Stored data entries
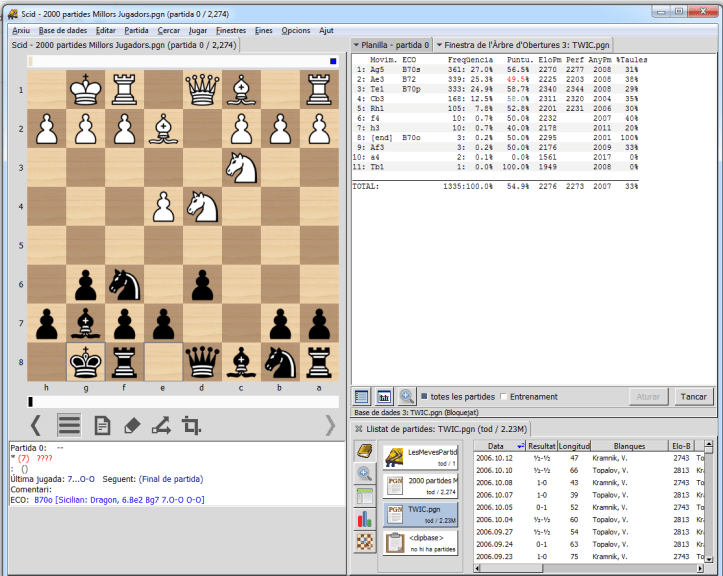Open the Base de dades menu
The width and height of the screenshot is (723, 576).
[63, 30]
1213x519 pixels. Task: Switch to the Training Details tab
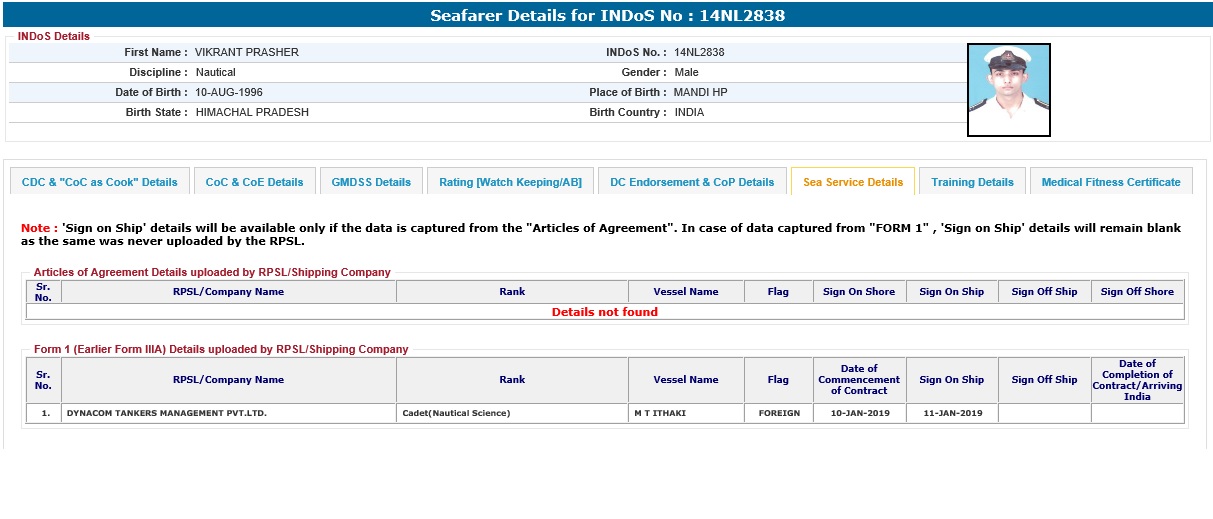[972, 182]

What is being asked
Start with the line holding "1213x519 pixels. Task: Switch" and repeat exactly every line through the final line of the records above, but no pictures and nothing more.

Answer section
1213x519 pixels. Task: Switch to the Training Details tab
[972, 182]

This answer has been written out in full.